**RECORD EXTRACTS:**

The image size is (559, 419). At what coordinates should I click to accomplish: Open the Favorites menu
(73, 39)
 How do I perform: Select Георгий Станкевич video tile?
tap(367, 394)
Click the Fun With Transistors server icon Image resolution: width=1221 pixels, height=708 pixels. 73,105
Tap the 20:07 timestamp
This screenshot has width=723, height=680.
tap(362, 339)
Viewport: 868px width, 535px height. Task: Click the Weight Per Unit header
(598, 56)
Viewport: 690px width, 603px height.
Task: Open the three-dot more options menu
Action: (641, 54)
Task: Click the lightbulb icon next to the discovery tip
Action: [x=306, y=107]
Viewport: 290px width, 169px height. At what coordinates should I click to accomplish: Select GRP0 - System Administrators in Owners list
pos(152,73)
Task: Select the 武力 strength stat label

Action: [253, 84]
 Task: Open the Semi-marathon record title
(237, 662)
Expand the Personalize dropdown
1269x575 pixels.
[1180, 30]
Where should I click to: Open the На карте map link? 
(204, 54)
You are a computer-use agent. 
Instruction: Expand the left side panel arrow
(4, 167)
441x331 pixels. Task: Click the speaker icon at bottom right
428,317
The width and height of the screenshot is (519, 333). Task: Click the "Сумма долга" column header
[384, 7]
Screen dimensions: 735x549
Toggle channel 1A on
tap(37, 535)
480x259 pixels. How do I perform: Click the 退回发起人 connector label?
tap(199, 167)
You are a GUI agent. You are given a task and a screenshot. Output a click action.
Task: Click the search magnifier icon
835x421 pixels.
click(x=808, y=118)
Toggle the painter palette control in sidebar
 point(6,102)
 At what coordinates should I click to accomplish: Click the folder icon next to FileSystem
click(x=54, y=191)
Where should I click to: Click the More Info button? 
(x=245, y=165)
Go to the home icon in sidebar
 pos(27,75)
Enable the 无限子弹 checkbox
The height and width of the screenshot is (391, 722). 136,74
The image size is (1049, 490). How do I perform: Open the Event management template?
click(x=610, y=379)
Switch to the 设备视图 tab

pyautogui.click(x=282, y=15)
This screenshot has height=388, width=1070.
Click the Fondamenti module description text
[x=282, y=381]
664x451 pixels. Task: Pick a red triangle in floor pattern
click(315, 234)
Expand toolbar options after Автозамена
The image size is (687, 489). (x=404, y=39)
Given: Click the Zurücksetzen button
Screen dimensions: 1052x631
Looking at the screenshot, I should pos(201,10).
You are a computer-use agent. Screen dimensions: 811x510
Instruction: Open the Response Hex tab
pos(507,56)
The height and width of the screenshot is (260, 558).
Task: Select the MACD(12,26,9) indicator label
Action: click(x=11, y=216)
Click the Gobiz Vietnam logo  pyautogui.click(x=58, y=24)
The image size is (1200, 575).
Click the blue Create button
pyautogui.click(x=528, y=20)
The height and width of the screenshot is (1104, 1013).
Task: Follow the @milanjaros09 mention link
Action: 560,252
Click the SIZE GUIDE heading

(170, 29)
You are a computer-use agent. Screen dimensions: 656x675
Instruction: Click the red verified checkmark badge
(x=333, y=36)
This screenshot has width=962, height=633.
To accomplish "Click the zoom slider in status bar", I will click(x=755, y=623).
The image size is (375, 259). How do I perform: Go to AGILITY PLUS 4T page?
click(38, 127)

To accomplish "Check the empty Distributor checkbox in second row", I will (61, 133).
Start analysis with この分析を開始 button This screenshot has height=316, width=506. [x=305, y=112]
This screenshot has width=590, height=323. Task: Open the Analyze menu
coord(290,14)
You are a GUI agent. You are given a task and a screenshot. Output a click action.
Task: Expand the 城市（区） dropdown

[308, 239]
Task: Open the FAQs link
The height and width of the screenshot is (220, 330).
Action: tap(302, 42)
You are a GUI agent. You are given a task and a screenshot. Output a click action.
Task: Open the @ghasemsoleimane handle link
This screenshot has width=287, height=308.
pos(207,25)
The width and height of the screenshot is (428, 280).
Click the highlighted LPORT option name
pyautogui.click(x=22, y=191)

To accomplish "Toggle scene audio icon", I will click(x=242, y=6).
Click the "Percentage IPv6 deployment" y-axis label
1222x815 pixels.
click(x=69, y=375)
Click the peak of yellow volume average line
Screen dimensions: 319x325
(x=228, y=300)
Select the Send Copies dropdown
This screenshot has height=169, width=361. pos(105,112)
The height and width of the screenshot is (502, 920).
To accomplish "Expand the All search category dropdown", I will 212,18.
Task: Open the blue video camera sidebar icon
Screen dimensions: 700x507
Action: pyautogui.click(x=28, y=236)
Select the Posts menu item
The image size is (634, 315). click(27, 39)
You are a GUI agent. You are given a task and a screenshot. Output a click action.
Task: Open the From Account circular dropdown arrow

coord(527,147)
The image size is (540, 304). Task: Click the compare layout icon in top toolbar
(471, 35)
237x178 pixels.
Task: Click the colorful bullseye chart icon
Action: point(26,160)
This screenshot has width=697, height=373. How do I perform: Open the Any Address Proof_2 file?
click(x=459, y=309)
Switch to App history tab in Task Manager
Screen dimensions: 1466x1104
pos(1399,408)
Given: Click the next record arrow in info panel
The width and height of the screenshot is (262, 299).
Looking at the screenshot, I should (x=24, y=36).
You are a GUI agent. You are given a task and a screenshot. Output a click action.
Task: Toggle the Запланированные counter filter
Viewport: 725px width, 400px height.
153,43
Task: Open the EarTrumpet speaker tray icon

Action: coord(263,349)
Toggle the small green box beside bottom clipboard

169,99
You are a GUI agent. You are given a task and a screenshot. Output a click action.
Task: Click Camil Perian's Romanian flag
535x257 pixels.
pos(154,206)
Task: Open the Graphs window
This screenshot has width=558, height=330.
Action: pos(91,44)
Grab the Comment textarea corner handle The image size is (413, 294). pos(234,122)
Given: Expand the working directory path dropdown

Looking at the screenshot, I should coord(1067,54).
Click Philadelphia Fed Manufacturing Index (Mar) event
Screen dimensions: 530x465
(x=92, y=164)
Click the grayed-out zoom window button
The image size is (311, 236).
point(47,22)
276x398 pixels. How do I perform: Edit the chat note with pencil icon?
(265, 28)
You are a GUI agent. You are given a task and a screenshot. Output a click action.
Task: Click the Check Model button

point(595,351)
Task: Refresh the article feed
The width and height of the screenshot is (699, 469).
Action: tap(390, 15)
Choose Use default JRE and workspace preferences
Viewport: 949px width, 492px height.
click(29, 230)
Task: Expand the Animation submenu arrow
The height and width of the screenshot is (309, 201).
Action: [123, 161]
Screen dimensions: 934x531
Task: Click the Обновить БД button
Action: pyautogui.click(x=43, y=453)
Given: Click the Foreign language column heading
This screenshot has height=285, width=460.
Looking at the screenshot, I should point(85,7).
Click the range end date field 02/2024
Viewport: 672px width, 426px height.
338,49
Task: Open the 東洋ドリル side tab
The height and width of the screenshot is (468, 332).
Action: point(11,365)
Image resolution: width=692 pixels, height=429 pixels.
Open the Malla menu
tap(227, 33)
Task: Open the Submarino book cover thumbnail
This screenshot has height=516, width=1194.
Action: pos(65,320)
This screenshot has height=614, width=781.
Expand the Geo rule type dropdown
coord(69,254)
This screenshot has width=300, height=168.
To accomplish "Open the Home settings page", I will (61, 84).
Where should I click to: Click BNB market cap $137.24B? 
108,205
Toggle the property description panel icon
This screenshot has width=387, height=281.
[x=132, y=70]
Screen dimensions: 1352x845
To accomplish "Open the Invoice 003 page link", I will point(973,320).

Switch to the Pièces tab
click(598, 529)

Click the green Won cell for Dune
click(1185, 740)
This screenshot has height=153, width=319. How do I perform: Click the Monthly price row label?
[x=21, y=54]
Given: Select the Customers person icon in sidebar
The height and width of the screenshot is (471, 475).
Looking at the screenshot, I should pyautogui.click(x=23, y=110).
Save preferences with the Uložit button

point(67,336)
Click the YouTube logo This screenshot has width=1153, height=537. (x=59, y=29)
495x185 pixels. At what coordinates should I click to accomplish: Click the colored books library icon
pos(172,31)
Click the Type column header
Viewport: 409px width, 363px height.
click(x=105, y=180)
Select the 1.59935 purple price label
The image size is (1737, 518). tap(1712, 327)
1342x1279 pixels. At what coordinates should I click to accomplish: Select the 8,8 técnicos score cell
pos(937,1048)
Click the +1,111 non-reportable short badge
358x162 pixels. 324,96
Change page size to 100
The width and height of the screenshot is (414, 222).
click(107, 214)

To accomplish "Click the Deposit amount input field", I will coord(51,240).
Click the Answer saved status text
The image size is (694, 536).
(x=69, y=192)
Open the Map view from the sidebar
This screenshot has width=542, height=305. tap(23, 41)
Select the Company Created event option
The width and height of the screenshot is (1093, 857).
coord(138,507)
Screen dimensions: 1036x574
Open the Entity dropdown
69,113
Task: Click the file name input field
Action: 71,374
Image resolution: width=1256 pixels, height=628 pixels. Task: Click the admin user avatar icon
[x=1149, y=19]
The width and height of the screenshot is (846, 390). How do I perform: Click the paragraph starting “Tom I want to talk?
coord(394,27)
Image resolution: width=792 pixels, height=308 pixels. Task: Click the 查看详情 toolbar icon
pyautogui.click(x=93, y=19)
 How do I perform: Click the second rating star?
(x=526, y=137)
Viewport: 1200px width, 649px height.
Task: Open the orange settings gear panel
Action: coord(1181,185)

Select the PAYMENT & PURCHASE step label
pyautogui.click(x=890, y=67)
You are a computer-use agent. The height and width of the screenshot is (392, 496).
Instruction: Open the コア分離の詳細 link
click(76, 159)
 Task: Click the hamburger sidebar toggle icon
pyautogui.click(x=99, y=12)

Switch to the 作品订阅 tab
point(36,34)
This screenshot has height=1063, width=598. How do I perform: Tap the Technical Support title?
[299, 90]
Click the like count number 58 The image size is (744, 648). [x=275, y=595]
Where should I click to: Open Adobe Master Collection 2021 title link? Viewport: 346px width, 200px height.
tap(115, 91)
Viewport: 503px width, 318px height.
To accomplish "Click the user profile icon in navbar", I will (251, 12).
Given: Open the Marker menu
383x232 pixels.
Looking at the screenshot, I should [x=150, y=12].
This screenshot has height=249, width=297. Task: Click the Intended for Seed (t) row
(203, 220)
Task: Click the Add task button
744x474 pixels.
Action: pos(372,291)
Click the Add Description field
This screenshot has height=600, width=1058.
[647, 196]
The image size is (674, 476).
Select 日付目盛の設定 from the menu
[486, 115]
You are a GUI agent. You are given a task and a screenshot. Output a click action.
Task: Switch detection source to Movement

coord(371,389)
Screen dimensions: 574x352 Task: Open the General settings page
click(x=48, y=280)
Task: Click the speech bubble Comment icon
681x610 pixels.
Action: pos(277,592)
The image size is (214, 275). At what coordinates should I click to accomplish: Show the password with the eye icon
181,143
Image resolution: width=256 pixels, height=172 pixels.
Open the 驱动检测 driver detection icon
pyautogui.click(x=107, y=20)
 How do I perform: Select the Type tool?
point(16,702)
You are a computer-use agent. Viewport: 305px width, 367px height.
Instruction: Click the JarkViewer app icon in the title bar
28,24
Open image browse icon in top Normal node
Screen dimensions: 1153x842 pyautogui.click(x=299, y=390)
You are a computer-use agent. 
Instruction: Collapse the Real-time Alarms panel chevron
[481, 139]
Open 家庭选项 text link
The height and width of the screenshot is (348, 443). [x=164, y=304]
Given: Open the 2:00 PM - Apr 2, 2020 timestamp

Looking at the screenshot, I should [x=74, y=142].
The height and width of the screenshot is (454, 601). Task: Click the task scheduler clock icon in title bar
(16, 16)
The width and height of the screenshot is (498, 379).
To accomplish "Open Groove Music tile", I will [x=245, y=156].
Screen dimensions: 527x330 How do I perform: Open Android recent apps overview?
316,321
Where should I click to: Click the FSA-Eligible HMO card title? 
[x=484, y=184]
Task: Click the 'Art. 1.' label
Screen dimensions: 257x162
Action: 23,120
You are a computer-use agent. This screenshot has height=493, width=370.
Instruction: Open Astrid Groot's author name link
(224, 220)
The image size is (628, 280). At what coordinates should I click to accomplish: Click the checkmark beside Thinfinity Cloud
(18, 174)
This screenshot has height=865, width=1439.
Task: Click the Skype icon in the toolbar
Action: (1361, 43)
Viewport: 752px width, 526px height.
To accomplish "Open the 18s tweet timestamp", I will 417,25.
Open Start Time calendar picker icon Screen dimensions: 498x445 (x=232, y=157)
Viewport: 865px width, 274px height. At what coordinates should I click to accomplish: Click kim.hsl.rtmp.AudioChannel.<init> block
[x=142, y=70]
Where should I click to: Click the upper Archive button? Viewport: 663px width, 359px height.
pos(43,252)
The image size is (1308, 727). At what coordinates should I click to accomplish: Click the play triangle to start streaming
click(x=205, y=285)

**WHAT TO DO:** Copy out, from the material above, each line in which the string "status" is found.

**TASK RESPONSE:**
To accomplish "Click the zoom slider in status bar", I will click(x=755, y=623).
Click the Answer saved status text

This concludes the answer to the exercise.